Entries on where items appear
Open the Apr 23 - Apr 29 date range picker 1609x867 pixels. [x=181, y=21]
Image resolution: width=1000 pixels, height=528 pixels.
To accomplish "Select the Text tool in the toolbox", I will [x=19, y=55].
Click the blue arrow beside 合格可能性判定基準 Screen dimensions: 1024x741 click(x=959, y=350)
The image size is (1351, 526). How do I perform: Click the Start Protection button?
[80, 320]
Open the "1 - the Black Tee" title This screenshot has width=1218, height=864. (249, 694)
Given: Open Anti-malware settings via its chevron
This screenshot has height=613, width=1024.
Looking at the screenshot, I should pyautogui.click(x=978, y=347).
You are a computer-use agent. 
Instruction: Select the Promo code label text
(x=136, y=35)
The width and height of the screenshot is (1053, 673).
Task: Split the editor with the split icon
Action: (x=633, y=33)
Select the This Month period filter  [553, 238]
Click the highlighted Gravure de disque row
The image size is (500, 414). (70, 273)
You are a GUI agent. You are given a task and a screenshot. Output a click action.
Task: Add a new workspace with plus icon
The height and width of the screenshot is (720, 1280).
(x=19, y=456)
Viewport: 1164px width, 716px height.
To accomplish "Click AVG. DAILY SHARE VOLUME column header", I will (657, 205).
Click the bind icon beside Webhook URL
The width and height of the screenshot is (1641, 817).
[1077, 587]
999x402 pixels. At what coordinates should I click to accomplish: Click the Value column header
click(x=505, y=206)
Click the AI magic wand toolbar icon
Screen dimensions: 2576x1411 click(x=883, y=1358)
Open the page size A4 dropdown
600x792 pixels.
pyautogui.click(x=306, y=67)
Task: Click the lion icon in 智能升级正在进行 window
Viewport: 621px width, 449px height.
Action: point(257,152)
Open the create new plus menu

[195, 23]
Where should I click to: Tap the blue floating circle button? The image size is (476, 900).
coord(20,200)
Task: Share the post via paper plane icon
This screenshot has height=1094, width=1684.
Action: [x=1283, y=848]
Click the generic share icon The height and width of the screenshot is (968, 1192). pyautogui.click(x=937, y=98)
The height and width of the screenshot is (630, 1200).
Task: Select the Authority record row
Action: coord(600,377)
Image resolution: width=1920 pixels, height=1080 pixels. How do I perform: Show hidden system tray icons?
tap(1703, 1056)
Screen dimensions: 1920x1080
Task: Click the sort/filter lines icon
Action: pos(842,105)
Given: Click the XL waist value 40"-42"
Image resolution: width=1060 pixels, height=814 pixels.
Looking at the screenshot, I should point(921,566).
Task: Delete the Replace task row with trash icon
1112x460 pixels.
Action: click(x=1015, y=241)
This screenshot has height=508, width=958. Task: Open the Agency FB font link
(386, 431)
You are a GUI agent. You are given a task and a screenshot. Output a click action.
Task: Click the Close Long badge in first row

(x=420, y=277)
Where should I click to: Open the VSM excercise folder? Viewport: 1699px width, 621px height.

◆ Objective
Return every line of the records above that contains the string "resolution", treating uppercase and lowercase as different.

◆ Task response
Image resolution: width=1000 pixels, height=528 pixels.
Image resolution: width=1920 pixels, height=1080 pixels. How do I perform: Show hidden system tray icons?
Image resolution: width=1060 pixels, height=814 pixels.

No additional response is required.